From spark documentation:
Since schema merging is a relatively expensive operation, and is not a necessity in most cases, we turned it off by default starting from 1.5.0. You may enable it by setting data source option mergeSchema to true when reading Parquet files (as shown in the examples below), or setting the global SQL option spark.sql.parquet.mergeSchema to true.
(https://spark.apache.org/docs/latest/sql-data-sources-parquet.html)
My understanding from the documentation is that if I have multiple parquet partitions with different schemas, spark will be able to merge these schemas automatically if I use spark.read.option("mergeSchema", "true").parquet(path).
This seems like a good option if I don't know at query time what schemas exist in these partitions.
However, consider the case where I have two partitions, one using an old schema, and one using a new schema that differs only in having one additional field. Let's also assume that my code knows the new schema and I'm able to pass this schema in explicitly.
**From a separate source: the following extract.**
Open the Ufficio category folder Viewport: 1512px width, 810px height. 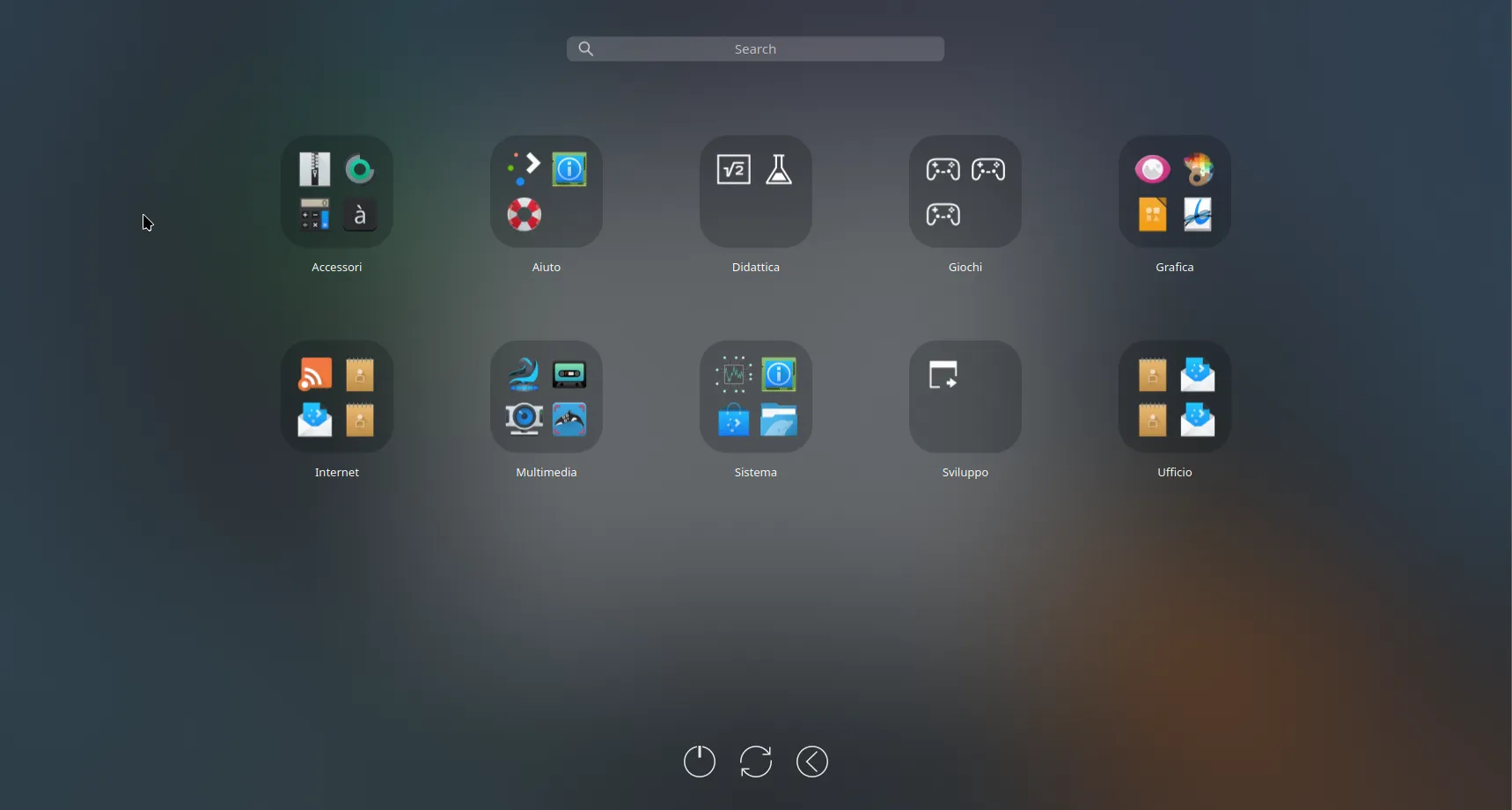(1174, 397)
In this case, I would do something like spark.read.schema(my_new_schema).parquet(path). What I'm hoping Spark would do in this case is read in both partitions using the new schema and simply supply null values for the new column to any rows in the old partition. Is this the expected behavior? Or do I need also need to use option("mergeSchema", "true") in this case as well?
I'm hoping to avoid using the mergeSchema option if possible in order to avoid the additional overhead mentioned in the documentation.